Fisher noted that an officer, who testified, didn’t say that it happened at all, so there is “no evidence of pointing gun.”
Third charge is obstruction of government function, which Fisher said showed no evidence at al. Instead, he added, there was evidence that he was actually on break.
“What he was attempting to do was rectify a dangerous official misconduct. No evidence of attempt to harm another, no benefit, no intent that he intended to harm. The evidence was just the opposite. The intent is not there. Neither is the evidence,” Fisher said in seeking an entry of acquittal.
Superior Court Judge Benjamin Sison granted in part the defense’s motion for acquittal. He granted the defense’s motion of acquittal on the official misconduct charge. “As to the other two charges, I will let them stand at this time,” the judge said.
Tenorio is not off the hook. He is still facing one count of reckless conduct and one count of obstructing government functions. With these charges still pending, the jury will continue to weigh evidence.

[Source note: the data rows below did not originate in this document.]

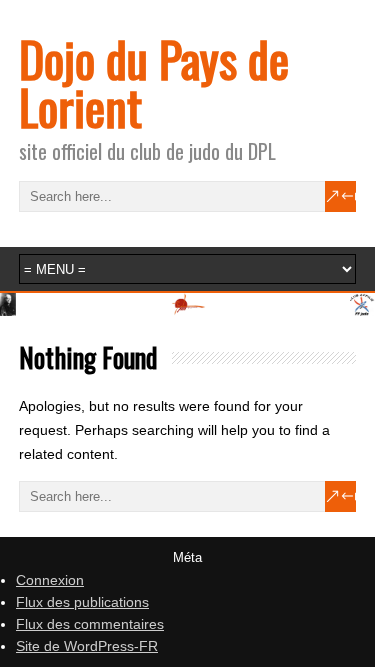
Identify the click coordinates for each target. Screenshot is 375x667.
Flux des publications (82, 602)
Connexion (50, 580)
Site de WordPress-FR (87, 646)
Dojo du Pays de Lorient (154, 82)
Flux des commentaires (90, 624)
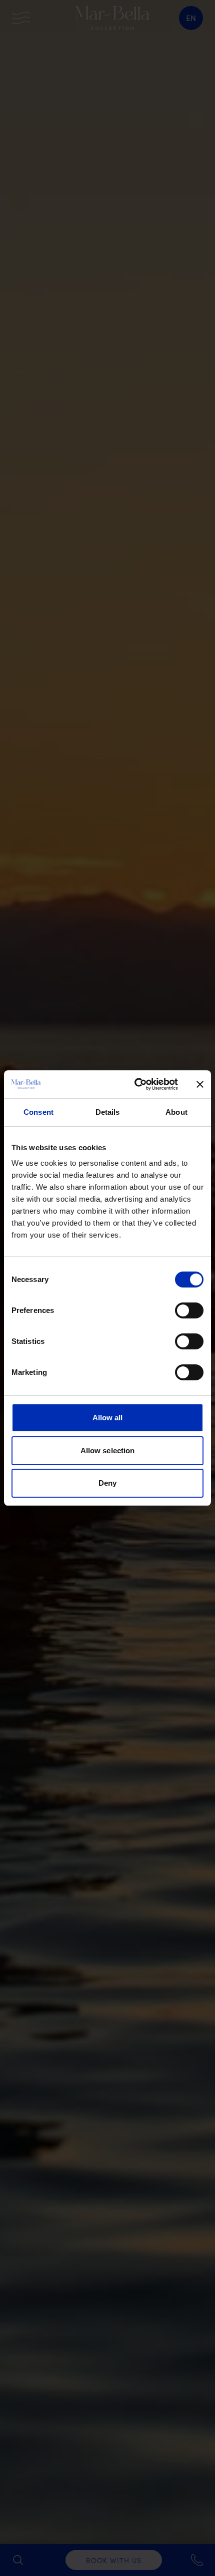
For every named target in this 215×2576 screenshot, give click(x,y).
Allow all (107, 1417)
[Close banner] (200, 1084)
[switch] (189, 1310)
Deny (107, 1483)
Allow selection (107, 1450)
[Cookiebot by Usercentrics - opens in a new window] (135, 1084)
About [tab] (177, 1112)
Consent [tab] (39, 1112)
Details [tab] (108, 1112)
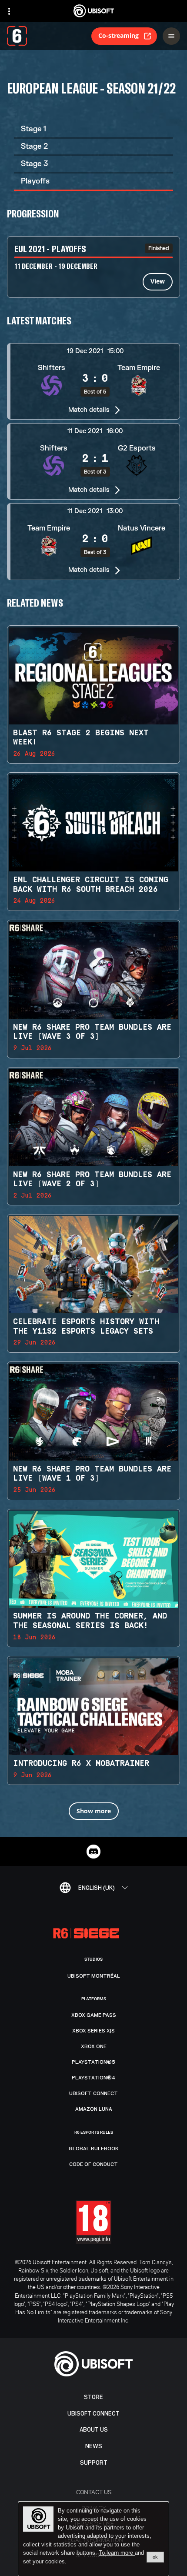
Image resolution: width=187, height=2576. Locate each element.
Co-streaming (118, 35)
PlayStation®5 (93, 2062)
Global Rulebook (94, 2149)
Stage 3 (34, 163)
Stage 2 (34, 146)
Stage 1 (33, 128)
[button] (93, 381)
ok (155, 2556)
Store (93, 2397)
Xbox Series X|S (93, 2031)
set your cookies (44, 2562)
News (93, 2446)
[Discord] (93, 1851)
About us (94, 2429)
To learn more (117, 2552)
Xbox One (94, 2046)
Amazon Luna (93, 2109)
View (157, 281)
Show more (94, 1811)
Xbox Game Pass (93, 2015)
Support (93, 2462)
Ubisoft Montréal (93, 1976)
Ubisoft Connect (93, 2413)
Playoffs (35, 181)
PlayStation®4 (94, 2078)
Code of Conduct (93, 2164)
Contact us (93, 2492)
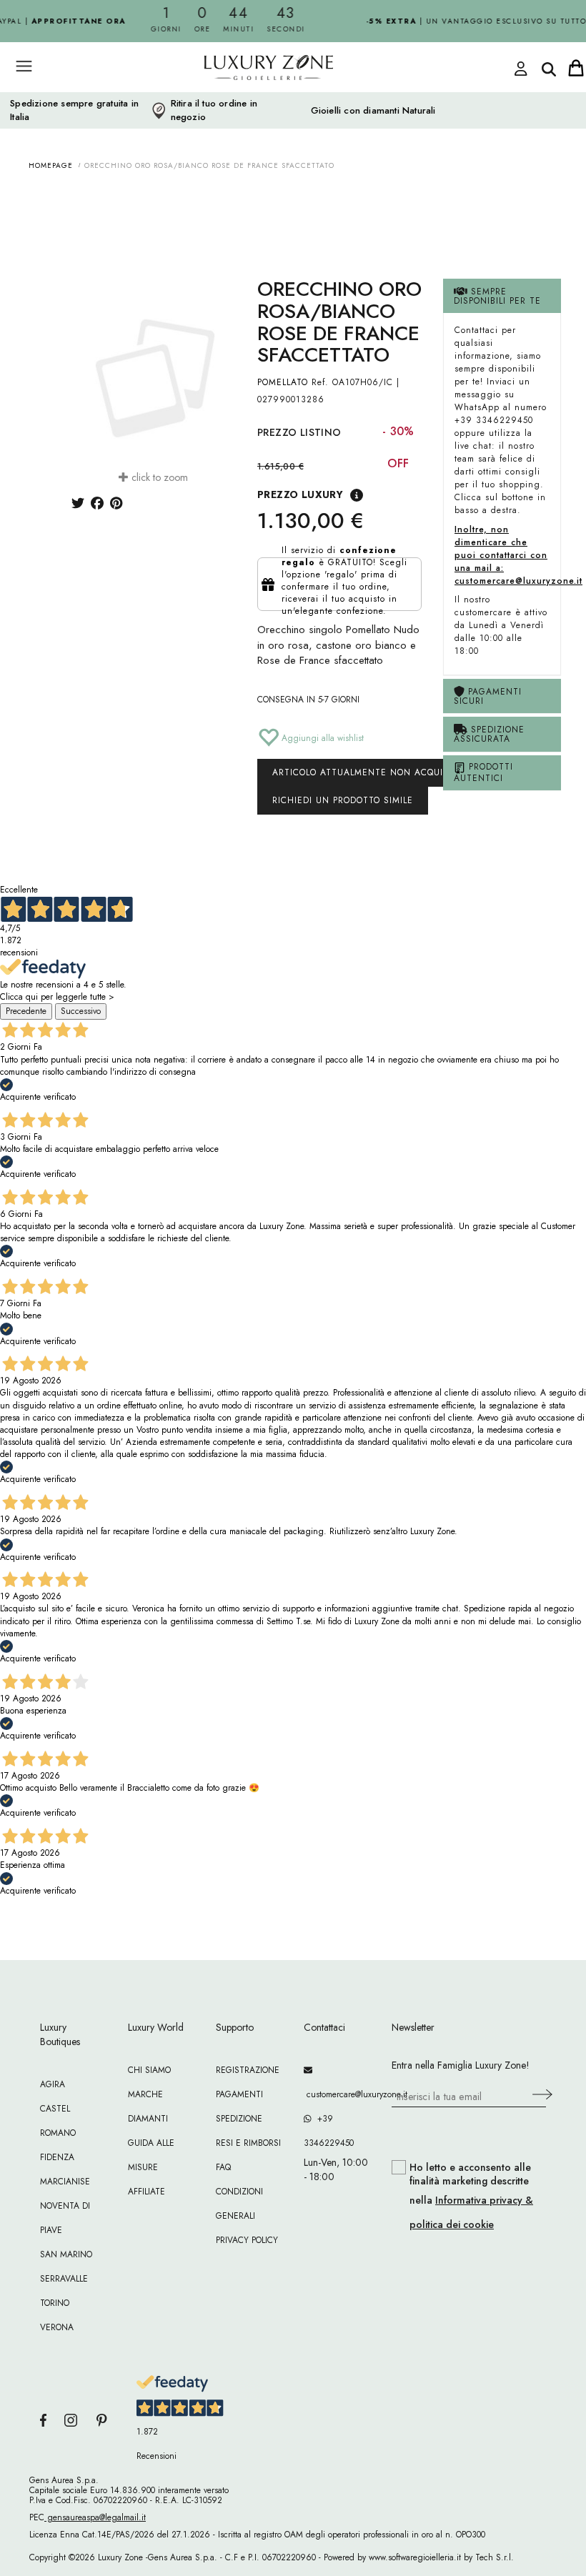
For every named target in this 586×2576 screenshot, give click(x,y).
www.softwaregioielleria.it (415, 2557)
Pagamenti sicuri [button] (488, 696)
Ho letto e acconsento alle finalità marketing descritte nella (471, 2196)
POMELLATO (282, 382)
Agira (52, 2084)
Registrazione (247, 2070)
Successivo (81, 1011)
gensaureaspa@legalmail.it (95, 2517)
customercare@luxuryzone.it (337, 2094)
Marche (145, 2094)
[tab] (502, 296)
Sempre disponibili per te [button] (497, 296)
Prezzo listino (299, 432)
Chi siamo (149, 2070)
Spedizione (239, 2118)
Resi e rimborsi (248, 2143)
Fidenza (57, 2157)
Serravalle (64, 2278)
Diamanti (148, 2118)
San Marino (66, 2254)
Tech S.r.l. (494, 2557)
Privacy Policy (247, 2240)
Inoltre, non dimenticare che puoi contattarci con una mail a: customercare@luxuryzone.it (518, 555)
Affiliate (146, 2191)
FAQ (223, 2167)
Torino (54, 2303)
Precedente (26, 1011)
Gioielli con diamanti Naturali (373, 110)
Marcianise (65, 2181)
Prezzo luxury (300, 494)
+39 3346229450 (329, 2130)
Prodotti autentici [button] (483, 772)
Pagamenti (239, 2094)
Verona (57, 2327)
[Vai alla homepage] (243, 99)
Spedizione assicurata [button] (489, 734)
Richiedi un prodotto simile (342, 800)
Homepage (51, 165)
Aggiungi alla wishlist (321, 738)
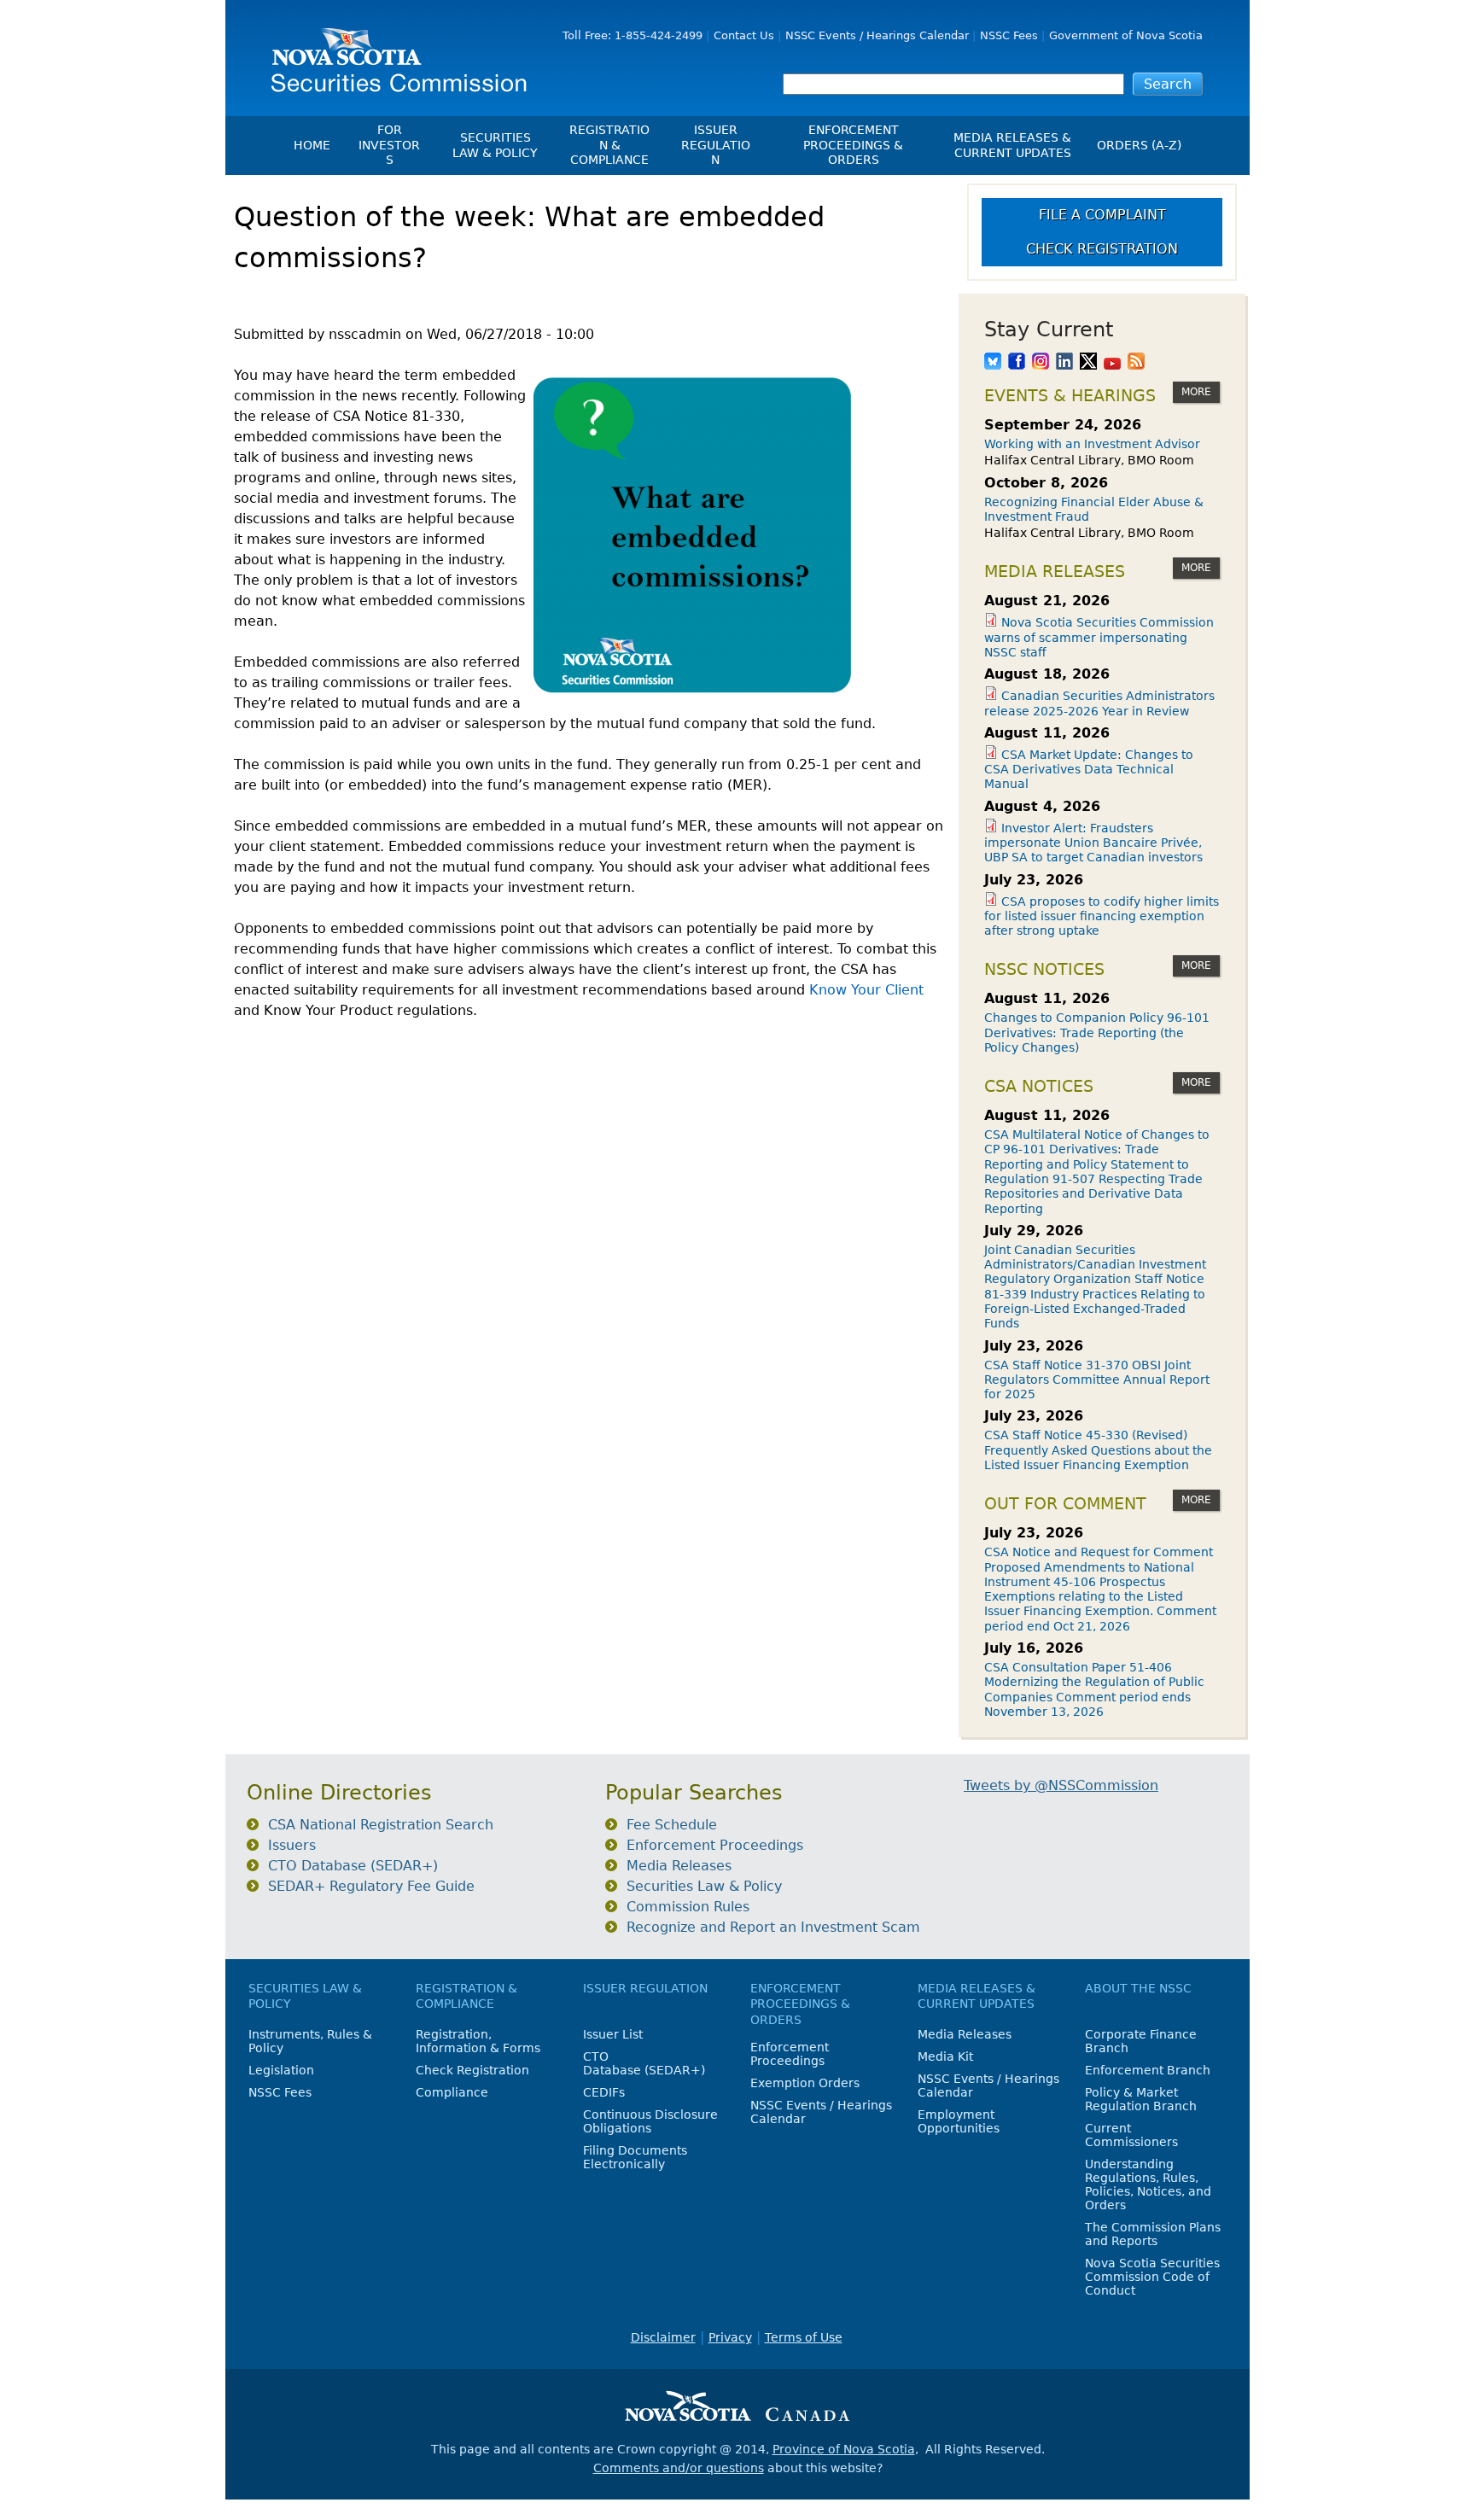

Before resting its case, the government presented evidence collected from local media reports following the July 7, 2018 incident.
Called to the witness stand was former PNC assistant news director Jeff Marshessault, who interviewed Tenorio days after the gun grabbing incident.
During the interview, Tenorio said, “I regret what happened immediately gave it back from him after removing. It was a teachable moment for sure…lifted it out of the holster and gave it back to him.”
He maintained he was not intoxicated, but admitted an “error in judgement on my part. .. I was not intoxicated and it was a safety concern for me. My intention is safety of officers. I could tell you, that I regret.”
During his media interviews, Tenorio said he took full responsibility for his actions and acknowledged that he was not above the law.
At the trial, the defense appeared focused on perceived political affiliations.
“At the time you had conducted this interview you were with PNC…Do you know who know owns PNC?” Fisher asked Marschessault, in an apparent attempt to demonstrate a bias in the PNC report.
The incident took place prior to the gubernatorial election, in which Tenorio and Lou Leon Guerrero— whose family owns the bank— were vying for the Adeup post.
This apparent attempt at establishing the notion of bias, was quickly diverted as Marshessault testified that the lieutenant governor was willing to be interviewed.
Closing arguments are anticipated tomorrow.
(Full disclosure: The Bank of Guam is a shareholder of the Sorensen Media Group, the parent company of the Pacific News Center.)